▶ _DESAFIOS_
#1 Resuma o trecho da página em duas frases.
#2 Reproduza fielmente a parte do trecho da página que vai de "Foi assim que" até "gelar o coração.", incluindo estas últimas palavras.
#3 Traduza para o inglês esta frase do trecho da página: "Nesse momento a vida tomou tons amarelados e cinzas."

▶ _TRECHO DA PÁGINA_
A pintura poderia ter saído melhor se você tivesse tido incentivo. Se meus pais ou alguém tivessem descoberto seu talento quando
você ainda era jovem... E agora? Como
crescer e amadurecer na arte a essas alturas? Indaguei a mim mesma:
Que vertentes tomar que possam levar-me a sentir o domino da técnica, encontrar
o verdadeiro sentido da minha arte e bem exprimi-lo? Nesse momento a vida tomou tons amarelados e cinzas.
Foi assim que me senti ontem: numa
pressa desenxabida tomando conta do ego. Bateu uma ansiedade neurótica e inútil
ao coração. Fiquei pensando nas circunstâncias que não me deixaram
ter sido bailarina, atriz e por fim artista plástica. Tudo o que poderia justificar
minha existência. E agora? Como esquecer que não há mais tempo?
Reclamei
do Criador porque não nasci no Oriente, onde a pessoa aprende, desde cedo a
meditar, chegando a ficar completamente silenciosa, sem nenhum pensamento
buzinando na mente e tornando-a ainda mais barulhenta, com coisas indesejáveis, como a sensação de
fragilidade e impotência que a velhice nos trás. Onde não existe o se... Se isso... Se aquilo... Em
vista disso, senti que estava tendo mesmo o tal surto. Aquele de quem vive no
tempo da pressa, na ânsia pelo impossível, no querer resgatar o que não mais
nos pertence. De fechar os caminhos da esperança e gelar o coração.

▶ _CONTEÚDO DOS DADOS_
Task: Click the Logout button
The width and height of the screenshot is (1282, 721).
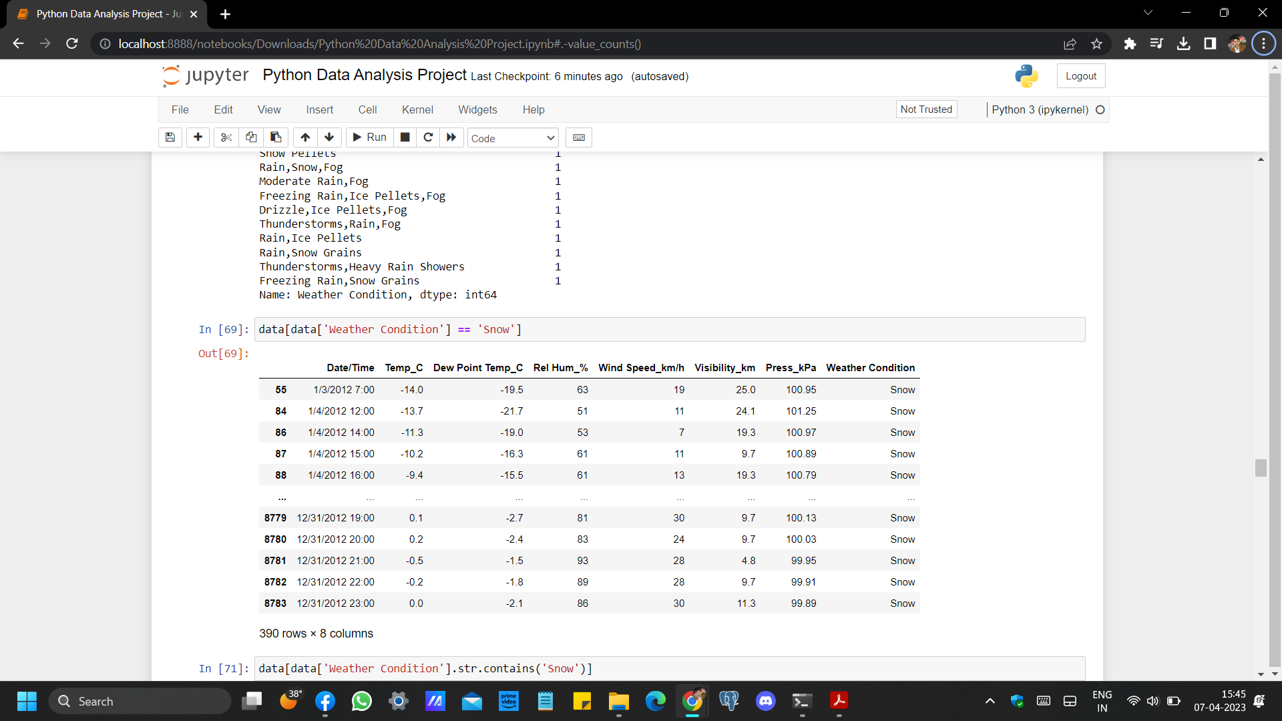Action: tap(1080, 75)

* * *

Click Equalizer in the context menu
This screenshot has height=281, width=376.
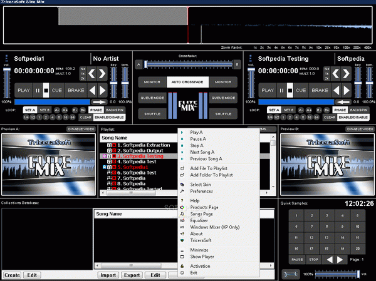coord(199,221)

---

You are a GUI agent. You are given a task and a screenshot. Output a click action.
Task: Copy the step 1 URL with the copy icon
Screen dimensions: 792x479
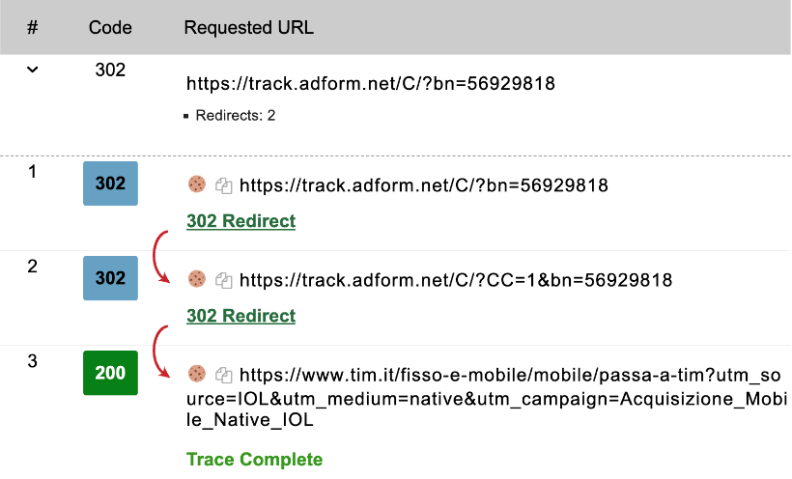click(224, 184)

▶ _RESULTADOS DAS TAREFAS_
#1 O trecho descreve um momento de angústia em que se lamenta a falta de incentivo ao talento artístico na juventude e se pergunta como crescer e amadurecer na arte quando não há mais tempo. Diante das circunstâncias que impediram ser bailarina, atriz e artista plástica, e do desejo de ter nascido no Oriente, onde se aprende cedo a meditar, reconhece-se um surto de quem vive no tempo da pressa e na ânsia pelo impossível.

#2
Foi assim que me senti ontem: numa
pressa desenxabida tomando conta do ego. Bateu uma ansiedade neurótica e inútil
ao coração. Fiquei pensando nas circunstâncias que não me deixaram
ter sido bailarina, atriz e por fim artista plástica. Tudo o que poderia justificar
minha existência. E agora? Como esquecer que não há mais tempo?
Reclamei
do Criador porque não nasci no Oriente, onde a pessoa aprende, desde cedo a
meditar, chegando a ficar completamente silenciosa, sem nenhum pensamento
buzinando na mente e tornando-a ainda mais barulhenta, com coisas indesejáveis, como a sensação de
fragilidade e impotência que a velhice nos trás. Onde não existe o se... Se isso... Se aquilo... Em
vista disso, senti que estava tendo mesmo o tal surto. Aquele de quem vive no
tempo da pressa, na ânsia pelo impossível, no querer resgatar o que não mais
nos pertence. De fechar os caminhos da esperança e gelar o coração.

#3 At that moment, life took on yellowish and gray tones.